The Isle of Man is a self-governing crown dependency with 13,000 school pupils across five secondary schools and 35 primary schools. Investment in ICT has been significant, with computer-pupil ratios of a minimum of 1:7 and as good as 1:5 in some schools - and all of these machines are less than three years old. Broadband (45Mb) serves all the schools and extensive use is made of wireless networking.
All primary schools on the island use Apple computers exclusively. John Thornley, ICT adviser for the island, believes that Mac OS X provides ease of use, is a stable product, and provides both technical transparency and low cost of ownership.
The Department of Education's ICT support and advisory service on the Isle of Man upgraded all its primary school computers to Mac OS X in just six weeks. In total, over 3,000 computers, on 40 networks, were upgraded with a technical staff of two.

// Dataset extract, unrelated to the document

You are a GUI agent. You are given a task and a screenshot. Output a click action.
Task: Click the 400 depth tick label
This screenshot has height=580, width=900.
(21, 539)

Thornley thinks it highly unlikely that an upgrade of this magnitude could have been achieved on a Windows platform with so few staff in such a short time. The team uses Apple Remote Desktop to control and maintain 500 Apple G4 teacher laptops, 1,200 Apple desktop machines and 1,000 Apple iBooks from the central office.
The project to move to Mac OS X did necessitate training for users - but OS X, although very powerful, is so easy to use that the entire user base required only a one-hour training course. Kinrade puts this down to the highly intuitive feel of the operating system.
Software installation also proved to be very straightforward. The Isle of Man team set up a single file containing all the licensed software required for the thousands of computers they were upgrading. This was then distributed and the applications installed using Net Install (a utility that comes with the server version of Mac OS X).
Back in 2000, the Isle of Man was probably the first nation to provide all its teachers with laptop computers. Now that is has successfully dealt with a nationwide kit, training, and operating system upgrade I wouldn't be surprised if it doesn't move on to putting the British weather right.